After the disaster, German naval experts were baffled at why Admiral Spee attacked the base and how the two squadrons could have met so coincidentally in so many thousands of miles of open waters. Kaiser William II's handwritten note on the official report of the battle reads: "It remains a mystery what made Spee attack the Falkland Islands." See Mahan's Naval Strategy."

It is generally believed that Spee was misled by the German admiralty into attacking the Falklands. He called a meeting of his officers and announced that he would attack the base which acted as a coaling station and wireless relay station for the British, as his intelligence, received from the German wireless station at Valparaíso, reported the port to be free of Royal Navy warships.

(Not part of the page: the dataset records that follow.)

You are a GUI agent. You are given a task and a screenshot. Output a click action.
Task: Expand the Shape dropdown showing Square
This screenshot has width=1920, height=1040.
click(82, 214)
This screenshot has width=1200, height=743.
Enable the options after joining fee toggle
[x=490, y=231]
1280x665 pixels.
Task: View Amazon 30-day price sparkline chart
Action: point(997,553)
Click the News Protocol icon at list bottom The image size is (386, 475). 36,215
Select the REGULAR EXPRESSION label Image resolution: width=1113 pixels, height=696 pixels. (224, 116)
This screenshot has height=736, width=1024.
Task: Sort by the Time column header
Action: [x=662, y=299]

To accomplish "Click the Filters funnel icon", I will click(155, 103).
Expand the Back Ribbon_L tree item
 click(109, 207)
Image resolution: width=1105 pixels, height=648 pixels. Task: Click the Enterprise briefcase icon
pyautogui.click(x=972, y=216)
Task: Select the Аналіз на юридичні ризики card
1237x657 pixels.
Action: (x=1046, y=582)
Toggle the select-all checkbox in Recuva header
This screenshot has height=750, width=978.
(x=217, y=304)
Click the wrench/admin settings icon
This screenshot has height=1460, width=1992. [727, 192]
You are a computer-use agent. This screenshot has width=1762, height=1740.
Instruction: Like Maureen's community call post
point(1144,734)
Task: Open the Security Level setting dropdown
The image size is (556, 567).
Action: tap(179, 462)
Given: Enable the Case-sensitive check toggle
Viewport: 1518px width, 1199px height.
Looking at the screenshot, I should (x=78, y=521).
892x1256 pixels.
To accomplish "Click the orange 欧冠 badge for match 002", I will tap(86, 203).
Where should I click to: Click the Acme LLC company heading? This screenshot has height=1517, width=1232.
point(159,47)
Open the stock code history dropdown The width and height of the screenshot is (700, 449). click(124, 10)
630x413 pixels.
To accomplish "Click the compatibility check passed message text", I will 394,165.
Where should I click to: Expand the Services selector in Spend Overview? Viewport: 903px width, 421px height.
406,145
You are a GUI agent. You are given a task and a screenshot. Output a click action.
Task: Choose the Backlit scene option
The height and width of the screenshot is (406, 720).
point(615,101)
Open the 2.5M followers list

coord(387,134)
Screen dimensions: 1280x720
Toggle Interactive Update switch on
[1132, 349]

Despite objections by the captains of three of his ships, the attack proceeded.

However, in 1925 the German naval officer, Franz von Rintelen, interviewed Admiral William Reginald Hall, Director of the Admiralty's Naval Intelligence Division (NID), who said that the Spee Squadron had been lured towards the British battlecruiser squadron by means of a fake signal sent in a German naval code broken by British cryptographers.

Broadcast of a false order in a broken naval code would have been against the British Naval Staff's policy as noted by Rear-Admiral Herbert Hope "In a very few months we obtained a very good working knowledge of the organisation, operations, and internal economy of the German Fleet. Had we been called upon by the Staff to do so, we could have furnished valuable information as to the movements of submarines, minefields, mine-sweeping, etc. But the Staff was obsessed by the idea of secrecy; they realised that they held the trump card and they worked on the principle that every effort must be made to keep our knowledge up our sleeves for a really great occasion such as the German Fleet coming out in all their strength to throw down the gauge of battle. In other words the Staff determined to make use of our information defensively and not offensively" No less than Winston Churchill replied most sharply to Admiral Jellicoe even mentioning the subject by telegraph specifically, so sharp was the concern that the breaking of the German Naval codes might be uncovered.